_SHORT TASK_
How many lines of the material below contain the string "Given"? Reply with the number alone.

_INPUT MATERIAL_

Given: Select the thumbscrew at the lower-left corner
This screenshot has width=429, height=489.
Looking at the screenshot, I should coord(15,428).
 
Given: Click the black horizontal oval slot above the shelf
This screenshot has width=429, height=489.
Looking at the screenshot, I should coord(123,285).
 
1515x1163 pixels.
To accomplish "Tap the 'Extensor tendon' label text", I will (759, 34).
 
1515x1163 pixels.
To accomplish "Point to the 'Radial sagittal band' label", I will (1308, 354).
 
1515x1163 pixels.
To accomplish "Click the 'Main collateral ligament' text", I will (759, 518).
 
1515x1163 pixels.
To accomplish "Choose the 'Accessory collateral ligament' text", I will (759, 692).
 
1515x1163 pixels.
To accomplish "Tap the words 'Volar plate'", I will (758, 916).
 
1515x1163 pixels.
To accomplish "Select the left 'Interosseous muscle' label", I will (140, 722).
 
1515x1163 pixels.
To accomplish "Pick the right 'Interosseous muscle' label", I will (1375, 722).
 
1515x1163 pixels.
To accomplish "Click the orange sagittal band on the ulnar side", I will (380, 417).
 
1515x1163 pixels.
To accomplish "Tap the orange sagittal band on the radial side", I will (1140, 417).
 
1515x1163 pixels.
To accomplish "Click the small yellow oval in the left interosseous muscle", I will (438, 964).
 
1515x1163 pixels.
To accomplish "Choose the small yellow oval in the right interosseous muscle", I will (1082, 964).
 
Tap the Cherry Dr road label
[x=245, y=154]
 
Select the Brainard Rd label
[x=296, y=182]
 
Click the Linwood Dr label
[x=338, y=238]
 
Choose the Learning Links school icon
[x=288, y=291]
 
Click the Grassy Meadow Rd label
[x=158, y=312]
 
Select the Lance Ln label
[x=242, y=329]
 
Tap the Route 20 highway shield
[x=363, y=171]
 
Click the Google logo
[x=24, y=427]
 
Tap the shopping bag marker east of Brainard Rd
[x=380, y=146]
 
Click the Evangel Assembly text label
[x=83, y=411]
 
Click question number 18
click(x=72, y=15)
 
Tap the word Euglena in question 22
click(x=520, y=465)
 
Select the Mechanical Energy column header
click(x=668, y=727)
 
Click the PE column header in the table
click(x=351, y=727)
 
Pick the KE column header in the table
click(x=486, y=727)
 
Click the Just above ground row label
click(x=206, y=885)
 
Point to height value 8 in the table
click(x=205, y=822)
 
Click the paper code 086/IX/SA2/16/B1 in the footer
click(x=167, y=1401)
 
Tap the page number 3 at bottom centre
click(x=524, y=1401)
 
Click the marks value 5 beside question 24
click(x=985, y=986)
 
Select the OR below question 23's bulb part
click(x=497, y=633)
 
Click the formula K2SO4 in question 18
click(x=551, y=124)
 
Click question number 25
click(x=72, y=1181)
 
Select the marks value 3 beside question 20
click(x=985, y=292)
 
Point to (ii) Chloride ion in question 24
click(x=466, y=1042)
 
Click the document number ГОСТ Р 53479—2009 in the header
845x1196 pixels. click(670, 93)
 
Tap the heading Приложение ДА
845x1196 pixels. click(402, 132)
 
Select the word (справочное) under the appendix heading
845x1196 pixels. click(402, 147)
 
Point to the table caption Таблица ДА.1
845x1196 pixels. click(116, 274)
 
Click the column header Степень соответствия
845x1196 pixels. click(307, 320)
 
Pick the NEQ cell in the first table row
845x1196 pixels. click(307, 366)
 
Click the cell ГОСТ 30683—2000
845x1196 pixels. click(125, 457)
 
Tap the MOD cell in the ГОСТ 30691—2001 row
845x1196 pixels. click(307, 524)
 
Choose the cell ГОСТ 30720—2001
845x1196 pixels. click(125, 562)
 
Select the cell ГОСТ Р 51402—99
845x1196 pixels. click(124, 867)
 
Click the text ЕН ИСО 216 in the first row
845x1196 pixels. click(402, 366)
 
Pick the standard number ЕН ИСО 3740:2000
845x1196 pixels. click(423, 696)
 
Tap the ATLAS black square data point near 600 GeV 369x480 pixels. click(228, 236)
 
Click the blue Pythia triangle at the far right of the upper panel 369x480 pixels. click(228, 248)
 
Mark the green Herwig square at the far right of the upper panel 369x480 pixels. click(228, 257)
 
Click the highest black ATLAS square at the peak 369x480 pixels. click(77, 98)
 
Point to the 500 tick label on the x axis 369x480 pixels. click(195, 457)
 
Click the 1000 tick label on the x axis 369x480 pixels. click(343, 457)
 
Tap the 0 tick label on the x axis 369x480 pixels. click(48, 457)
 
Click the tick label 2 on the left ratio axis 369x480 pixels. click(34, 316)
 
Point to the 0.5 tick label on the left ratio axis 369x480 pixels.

_OUTPUT OF THE EXERCISE_
2